How to Profile Your Ideal Customer Through Personas
To survive as a business in today’s digitally complex world, you absolutely need to have a strong virtual presence. This is even more critical for law firms, who not only have an abundant amount of digital channels to navigate through but also have customers dispersed all throughout the region.
The digital world is quite complex and only those who are fully present in the intricacies of marketing will succeed in what’s already a heavily saturated market.
Before you choose your marketing activities, you need to know WHO your customers are and WHERE they are. All marketers know the importance of identifying a target market but most attorneys only think they know their target market. Some implement strategies targeted to the wrong audience without even knowing they’re doing such. Some keep their strategies so broad in the hopes of capturing a farther reach but all that does is just adds noise to a customer who was and will never be interested.
Tweeting about your cases? Great, but not if your customers don’t use twitter.
Running an ad in a local newsletter? Great, but not if your customers are digitally influenced.
Only having a website? You’re already behind the curve.
It’s no surprise attorneys are overwhelmed in trying to navigate through our hyper connected, content dense, and influencer driven competitive online market.
Don’t Market More. Market Smarter.
The increase of marketing channels and competitors has made marketing a form of art. And only by having a laser focused distribution strategy, will you be armed with the confidence and strategies you need to run a thriving business.
Here’s How To Get Started.
Filling out a customer persona profile is the first step in building out an effective marketing strategy. Download our Customer Persona Template for free here.
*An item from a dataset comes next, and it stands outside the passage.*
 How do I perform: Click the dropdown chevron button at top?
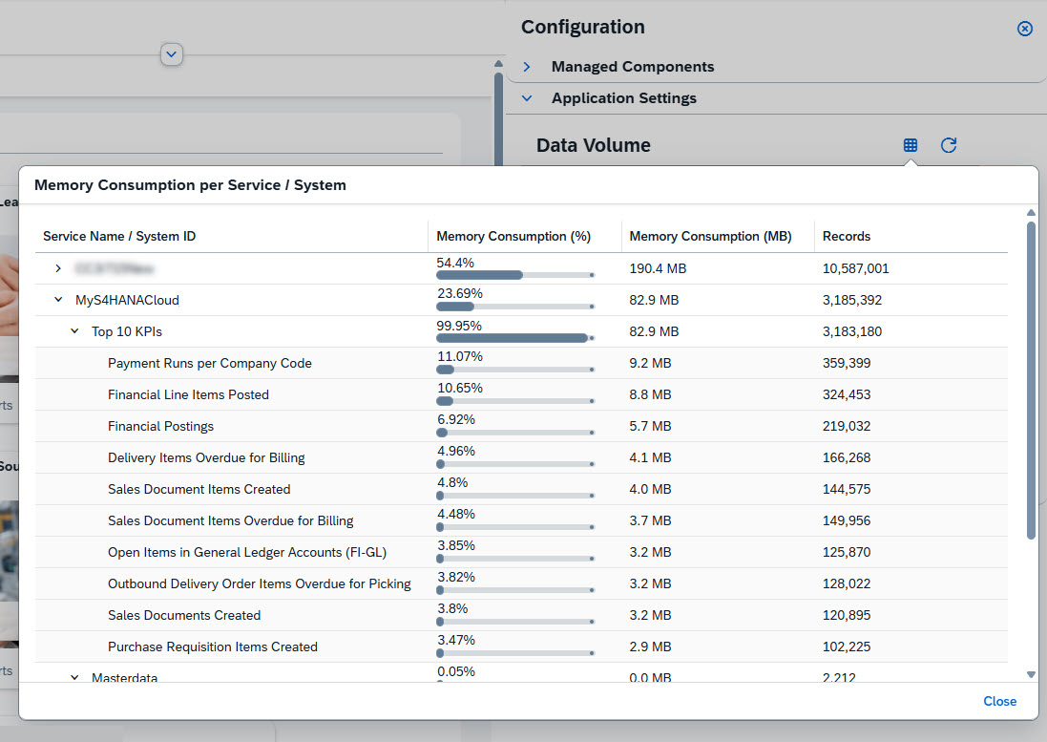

Personas are fictional characters that embody your customers. It visually lays out the various needs, goals, challenges, values and patterns of your customers. Creating such a profile is a lot easier said than done because if you don’t already have any customers, you may not even know where to start, which is fine because customers change and you’ll need to adjust this consistently.
If you’re already a running business, you have one key advantage in creating a customer persona: your current customers. Think about the people who have contacted you already and put yourself in their shoes.
- Who are they?
- How old are they?
- Where do they live?
- Why are they there?
You’ll most likely come up with several different personas. And that’s okay. There might be a twenty-something year old student visiting home for the summer who got in a car accident, a father with kids looking for visitation rights, a professional suffering a product defect, or a couple looking for a divorce. Write out their entire story. This brainstorming exercise will take some time but it is worth the investment. If you don’t, you run the risk of a poorly executed marketing plan.
In order to paint a clear picture of your target persona, you’ll need to find answers to very specific questions:
- age, gender, marital status, location
- their goals and values (both in general but specifically as it pertains to your law firm)
- their sources of information: books, magazines, blogs, tv, radio, etc
- challenges and pain points: what keeps them up at night, what struggles are they facing
- their obstacles
If you get stuck, and chances are you will at the beginning, seek out the answers directly from your existing customers. Casually bring up some of these in conversation and get to understand them better. Clearly, you don’t want to ask directly “What are your pain points?” But there are many subtle open ended questions you can ask to steer them in the direction you want them to go.
Note: your existing customers may NOT necessarily be your target persona. The target persona is your “ideal customer” – the customer that you want to contact you for legal help.
Going into this granular level of detail is an absolute critical task and will be one of the biggest keys to your success. Fail to implement this strategy and your entire business could potentially fail.
DO NOT SKIP THIS STEP.
Always Keep Your Distribution Strategy in Mind
Once you have identified this specific person as being your ideal customer, you ONLY need to be communicating with them. You’ve already identified who they are, now it’s time to think where they are. Take a look at your “Source of Information” section and drill that even further. This is where your marketing plan is executed. For example, if your ideal customer is not on facebook, don’t invest time in facebook. If you’re ideal customer is not reading or being influenced by local blogs, regional or community magazines, don’t invest in advertising there. This would help minimize the chances offering free consultations to those that aren’t your ideal target. If you aren’t specific with your messages, then you are not optimizing the chance of a conversion.
Mapping out your customer eco-system not only helps you get to know your customers more personally but it sets the foundation of how you can attract and thrill them.
Going through this brainstorming session is advantageous for many reasons:
- it can help guide the tone and substance of your content
- identify wants and needs
- can open up new opportunities for content creation
The effects of a great distribution strategy are invaluable. Investing time in setting the foundation will have a domino effect of success.